------ EXERCISE PASSAGE

July 30 is Friendship Day. Wikipedia says the idea of World Friendship Day was first proposed by Dr. Ramon Artemio Bracco of Paraguay on 20 July 1958 and became an extremely popular celebration in many South American countries. Today, it is more widely known thanks to social media.
I’m glad that there is a Friendship Day. A great deal is made of Mother’s Day, Father’s Day, Children’s Day, Valentine’s Day, and other days I do not know about. But the value of friendship is grossly underestimated.
I am a friend person. In that, I like to be a friend and to have friends.
Growing up in India, I had many friends, mostly through school. We exchanged little gifts, wrote in each other’s autographs and whispered into each other’s ear. Secrets, only between us. I also had a best friend all the way through school. We had a bit of a falling out right before we graduated, over something silly I cannot remember. But there were others in my circle of friends, also special because of who they were and what they brought to my life.
Each friend represents a world in us, a world possibly not born until they arrive, and it is only by this meeting that a new world is born. Anais Nin
I was encouraged to have friends, near and far. It was common in the 50s to have pen-pals. As the word suggests, they were friends we wrote to. And they wrote to us. By pen. Mine were as far away as New Zealand, UK and Japan. I still remember the excitement of seeing an air-mail envelope with my name on it delivered by the postman to our home. A letter from a faraway land, so strange and different, and yet not. I wrote about my life and they wrote about theirs.
Some of my school friends traveled to college with me and then we went our separate ways. We wrote to each other off and on, but it tapered off. New relationships came into our lives, with new preoccupations. Thanks to Facebook, some of us are reunited over the last several years, after years of separation. There have been careers, marriages, divorces, second marriages, children, grandchildren, retirements and of course, deaths. Our paths have been diverse, and we have all become quite different people. We are scattered all around the world.

------------

_REQUIRED ACTION_
According to the Friendship Day essay, who first proposed the idea of World Friendship Day? Rely on the Friendship Day essay alone.

------ SUPPLIED RECORDS

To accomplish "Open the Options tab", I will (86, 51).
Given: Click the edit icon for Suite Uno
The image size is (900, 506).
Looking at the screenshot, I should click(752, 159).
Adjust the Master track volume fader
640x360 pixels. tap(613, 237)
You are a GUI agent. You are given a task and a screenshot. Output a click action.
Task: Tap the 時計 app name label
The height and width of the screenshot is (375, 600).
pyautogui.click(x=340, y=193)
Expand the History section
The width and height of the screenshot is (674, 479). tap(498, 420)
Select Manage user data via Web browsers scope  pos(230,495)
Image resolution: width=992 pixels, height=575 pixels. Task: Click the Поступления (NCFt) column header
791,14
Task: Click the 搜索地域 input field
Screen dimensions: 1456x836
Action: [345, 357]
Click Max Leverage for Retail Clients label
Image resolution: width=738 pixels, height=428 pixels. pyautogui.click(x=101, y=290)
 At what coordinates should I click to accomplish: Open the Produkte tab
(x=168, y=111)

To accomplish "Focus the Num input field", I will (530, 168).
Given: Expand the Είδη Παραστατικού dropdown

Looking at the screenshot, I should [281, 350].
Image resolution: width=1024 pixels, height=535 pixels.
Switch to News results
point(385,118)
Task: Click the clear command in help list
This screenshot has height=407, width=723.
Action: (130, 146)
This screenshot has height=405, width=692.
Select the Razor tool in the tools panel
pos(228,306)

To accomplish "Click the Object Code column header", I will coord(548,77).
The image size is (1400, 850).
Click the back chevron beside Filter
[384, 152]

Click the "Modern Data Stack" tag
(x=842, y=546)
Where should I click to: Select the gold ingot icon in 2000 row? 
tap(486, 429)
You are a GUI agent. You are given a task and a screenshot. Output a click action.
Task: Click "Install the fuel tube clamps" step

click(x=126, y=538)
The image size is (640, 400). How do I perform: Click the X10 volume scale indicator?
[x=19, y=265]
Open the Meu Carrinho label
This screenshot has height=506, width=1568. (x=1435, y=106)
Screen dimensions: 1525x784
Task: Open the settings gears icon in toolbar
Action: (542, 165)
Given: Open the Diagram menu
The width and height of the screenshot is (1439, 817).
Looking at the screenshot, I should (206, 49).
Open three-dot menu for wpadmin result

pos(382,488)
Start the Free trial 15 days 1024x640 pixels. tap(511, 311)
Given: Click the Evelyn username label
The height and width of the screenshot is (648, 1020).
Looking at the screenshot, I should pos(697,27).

------------

_OUTPUT OF THE TASK_
Dr. Ramon Artemio Bracco of Paraguay